In February 1956 the United States submarine en route from Tahiti to Nuka Hiva in the Marquesas encountered the MV Nasarada, under Capt Oto Orbeck, in distress several miles from Makatea at about 05:00hrs. The vessel had nine persons and six pigs on board. Unable to repair the engine, USS Caiman towed the Nasarada to Pearl Harbor, and subsequently requested permission to enter the harbor at Makatea. Permission was denied by the French. The submarine towed the Nasarada to the harbor entrance and proceeded on to the Marquesas.
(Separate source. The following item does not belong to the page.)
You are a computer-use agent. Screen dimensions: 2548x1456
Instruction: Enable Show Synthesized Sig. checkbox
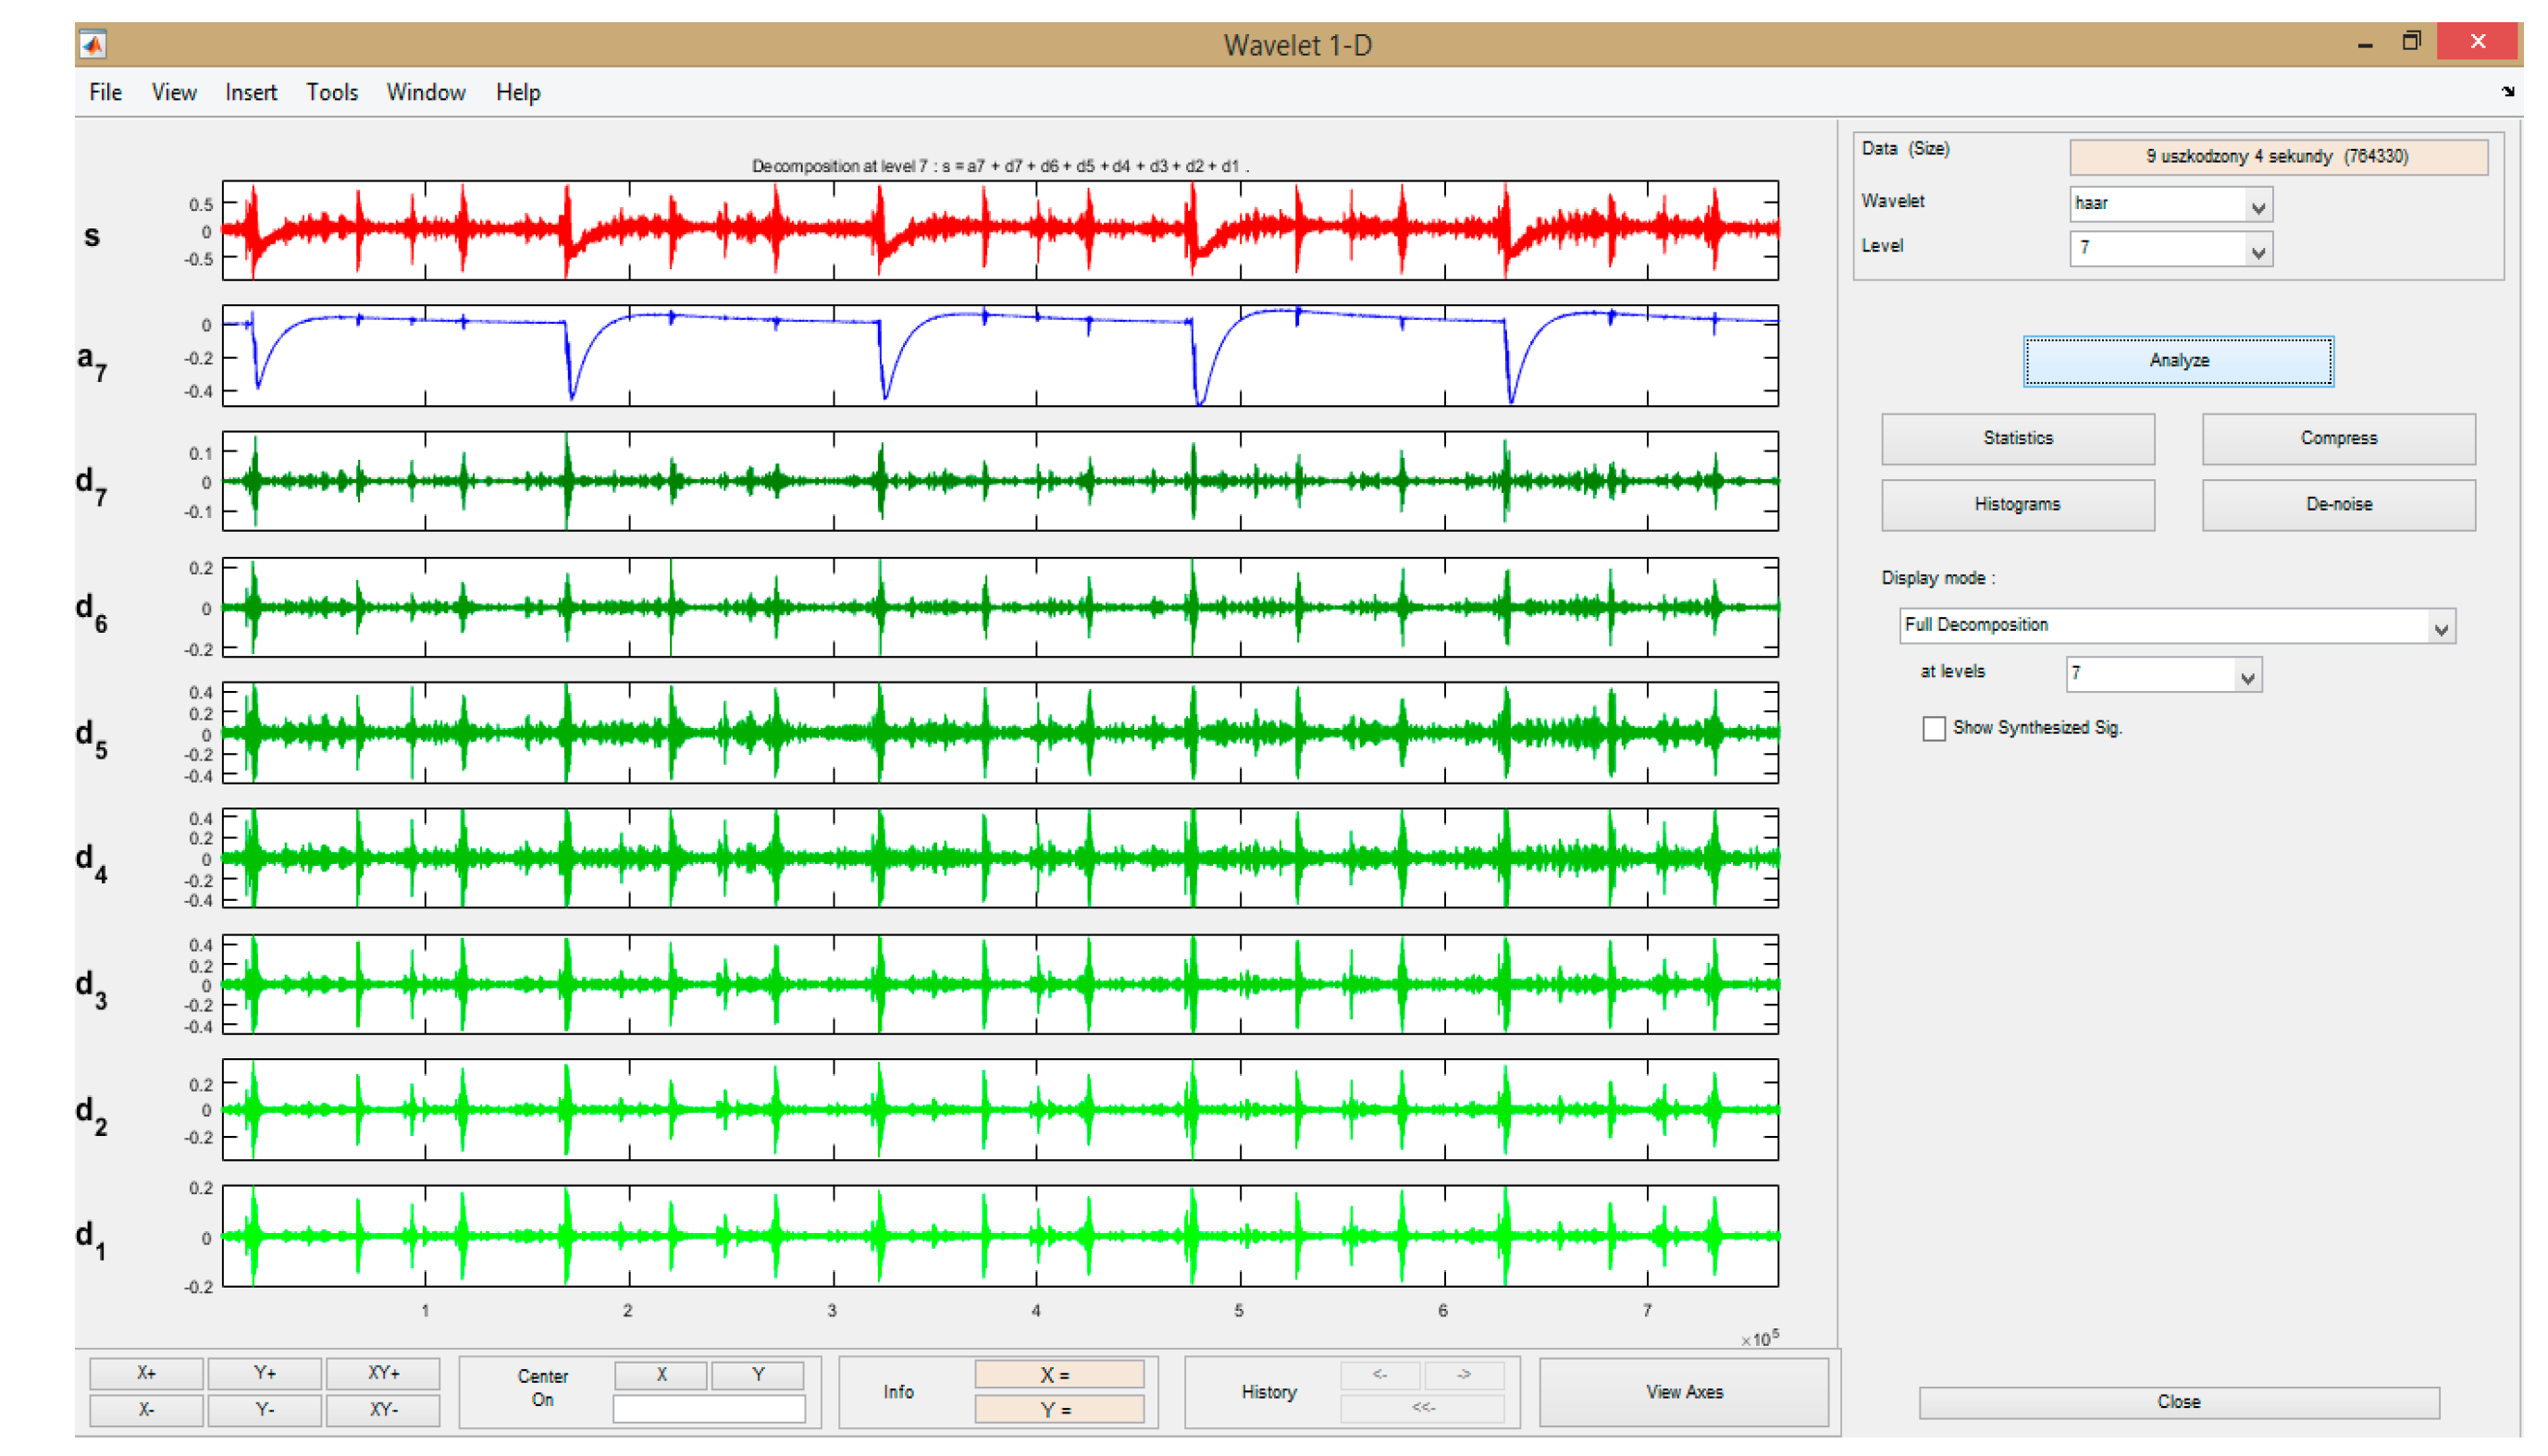[x=1933, y=728]

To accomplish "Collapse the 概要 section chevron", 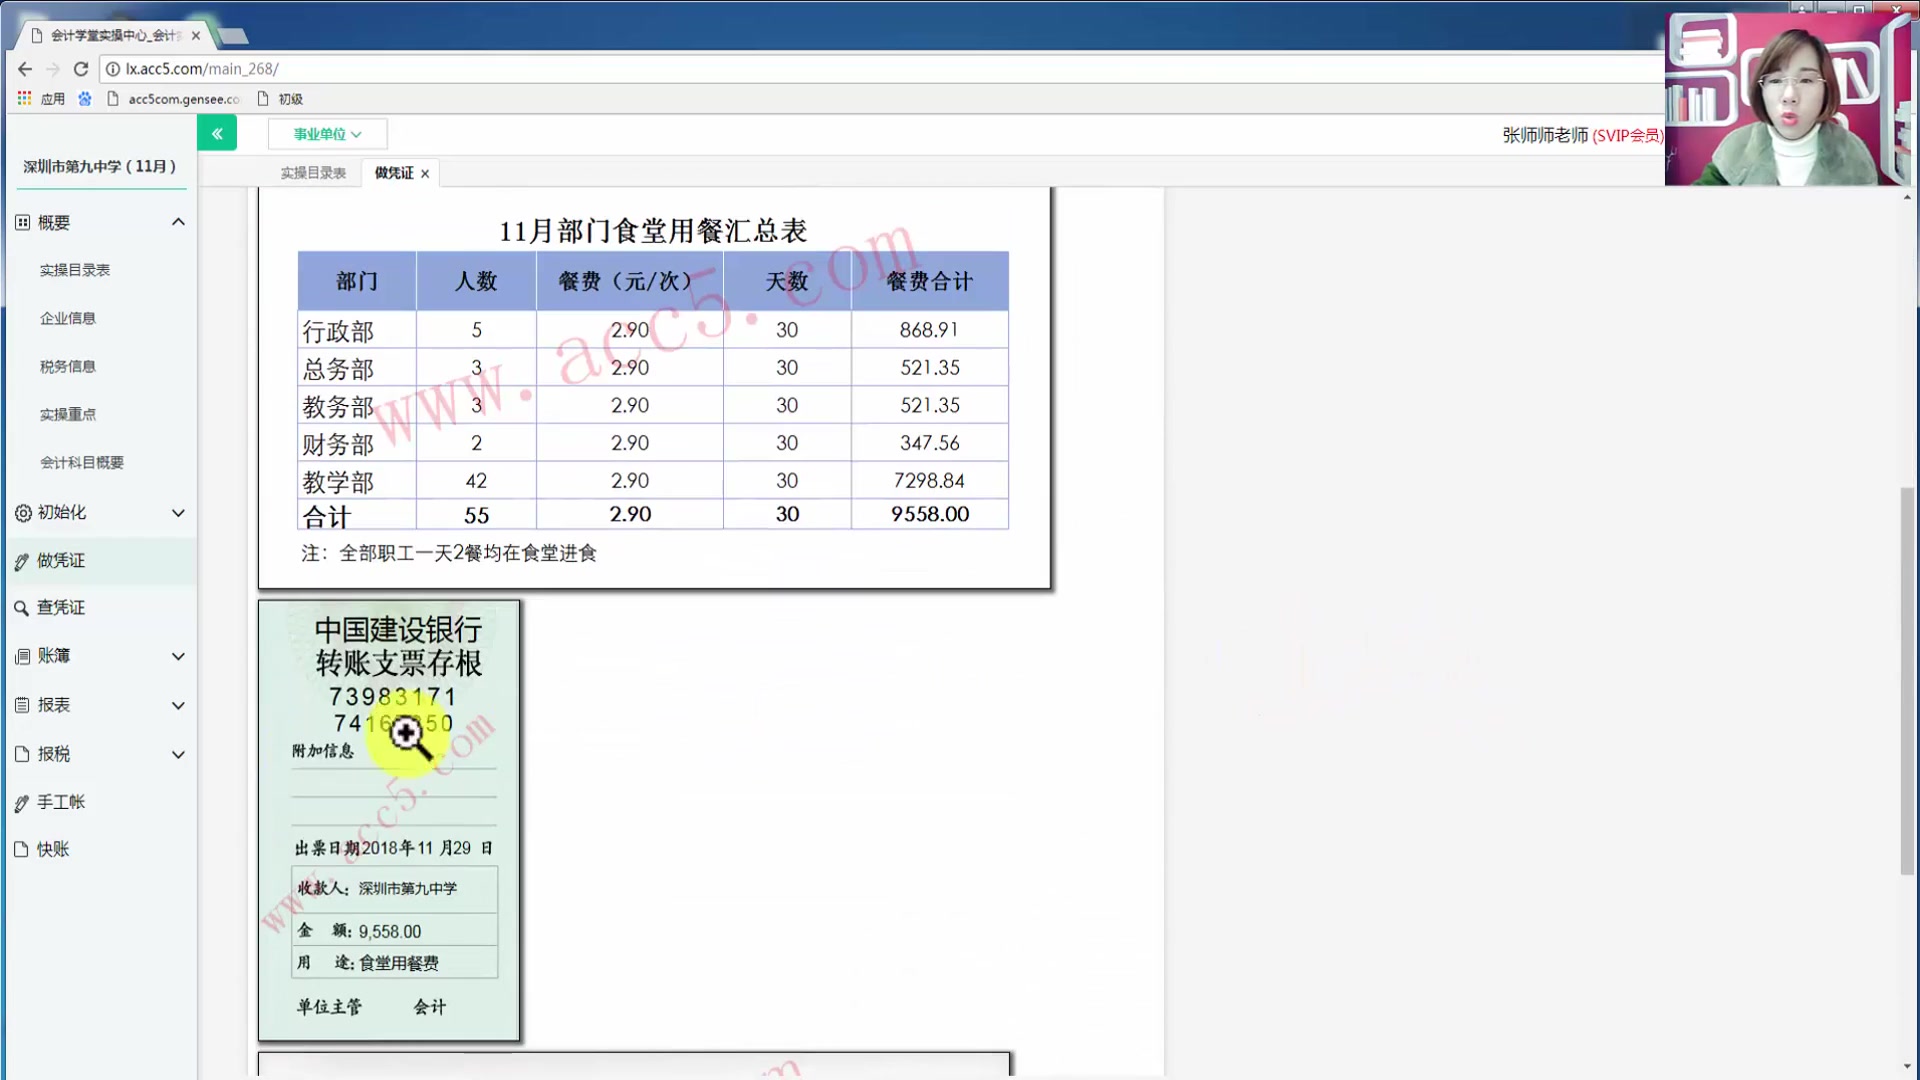I will 178,221.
==Administration and demography==
Makatea Island is an associated commune within the commune of Rangiroa, with a population of 95 (2022 census). The main village is called Moumu. The islanders live off agriculture, culture of copra, some fishing and the trade of coconut crabs.

==Wildlife==

Makatea is the only home to endemic birds, the Polynesian imperial pigeon, Ducula aurorae aurorae (status Endangered), and the Makatea fruit dove (status Vulnerable), and formerly a range of endodontid land snails.

==Flag==

Flag of Makatea

The symbolism of the 2:1:2 horizontal triband is as follows:
The top stripe is light blue and represents the sky, the white middle stripe represents the name White Rock (papa tea in Tahitian) and the bottom stripe is deep blue symbolizing the sea that surrounds the island. The red star singles out Makatea within the Tuamotu Archipelago, with its 16 blue-starred flag, and is a 'rocky' allusion to the symbolism of the middle stripe, uniting sky and sea and completing a red-white-blue reference to the French flag. Mayor Julien Maï of Makatea and vexillographer Colin Randall of Australia designed the flag.